Wherever possible, avoid single-use plastics. Pack reusable items such as your own shopping bags, utensils, a water bottle, and a straw. These items are typically lightweight and compact, and will greatly reduce your consumption of plastics.
Be conscious of overtourism. Opt to visit the lesser-known regions of Ecuador or travel outside the peak season – you'll likely even get a better deal and won't have all the crowds!
Sustainable Tourism in EcuadorNational Sustainability Standards for Tourism
Ecuador's tourism industry has adopted a set of standards that ensure that tourism throughout the country is carried our sustainably. These standards are the result of a collaboration between the Ministry of Tourism of Ecuador and the Global Sustainable Tourism Council (GSTC), and have received a mark of "Recognition" by the GSTC that their standards are aligned with the universal standards set by the council.
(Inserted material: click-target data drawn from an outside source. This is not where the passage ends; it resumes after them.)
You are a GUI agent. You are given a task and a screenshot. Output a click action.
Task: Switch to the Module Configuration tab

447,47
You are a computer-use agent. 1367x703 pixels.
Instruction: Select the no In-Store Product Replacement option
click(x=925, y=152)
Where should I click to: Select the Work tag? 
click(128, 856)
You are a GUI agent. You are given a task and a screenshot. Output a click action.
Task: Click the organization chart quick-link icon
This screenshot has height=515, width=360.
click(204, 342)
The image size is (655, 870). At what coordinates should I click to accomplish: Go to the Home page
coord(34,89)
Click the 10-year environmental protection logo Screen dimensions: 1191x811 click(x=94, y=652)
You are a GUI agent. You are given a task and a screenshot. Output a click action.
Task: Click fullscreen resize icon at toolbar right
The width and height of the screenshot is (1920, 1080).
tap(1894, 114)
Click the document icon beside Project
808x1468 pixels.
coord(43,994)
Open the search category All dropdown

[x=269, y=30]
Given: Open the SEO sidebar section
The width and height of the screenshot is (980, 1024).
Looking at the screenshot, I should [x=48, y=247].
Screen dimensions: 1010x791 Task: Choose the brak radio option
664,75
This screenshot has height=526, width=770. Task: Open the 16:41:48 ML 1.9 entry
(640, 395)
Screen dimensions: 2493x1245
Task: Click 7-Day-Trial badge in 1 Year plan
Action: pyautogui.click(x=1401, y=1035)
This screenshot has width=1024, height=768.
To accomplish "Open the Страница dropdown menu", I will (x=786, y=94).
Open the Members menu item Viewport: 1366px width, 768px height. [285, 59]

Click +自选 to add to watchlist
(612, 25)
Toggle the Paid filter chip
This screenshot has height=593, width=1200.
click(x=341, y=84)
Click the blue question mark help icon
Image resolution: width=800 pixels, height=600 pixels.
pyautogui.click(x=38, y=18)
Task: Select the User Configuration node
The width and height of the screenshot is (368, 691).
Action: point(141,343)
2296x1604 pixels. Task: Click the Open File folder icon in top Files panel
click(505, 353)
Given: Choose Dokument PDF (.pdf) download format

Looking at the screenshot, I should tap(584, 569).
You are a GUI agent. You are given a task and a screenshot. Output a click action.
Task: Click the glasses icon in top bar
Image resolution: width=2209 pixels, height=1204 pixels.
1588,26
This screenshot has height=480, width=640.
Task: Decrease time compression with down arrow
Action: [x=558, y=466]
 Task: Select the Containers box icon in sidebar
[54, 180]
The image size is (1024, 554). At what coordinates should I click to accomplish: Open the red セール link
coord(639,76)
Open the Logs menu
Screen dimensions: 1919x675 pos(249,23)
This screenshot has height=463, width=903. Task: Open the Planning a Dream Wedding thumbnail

Bountiful Biodiversity on the Galapagos Islands
When it comes to impressive flora and fauna, the Galapagos islands are tough to beat.The Galapagos archipelago and surrounding waters are a UNESCO World Heritage Site and more than 95% protected under the status of conservation. Travellers are welcome in controlled numbers, and while the entry fees to the Galapagos National Park contribute to conservation. Throughout the rest of the country, there are also many opportunities to experience nature through ecotourism.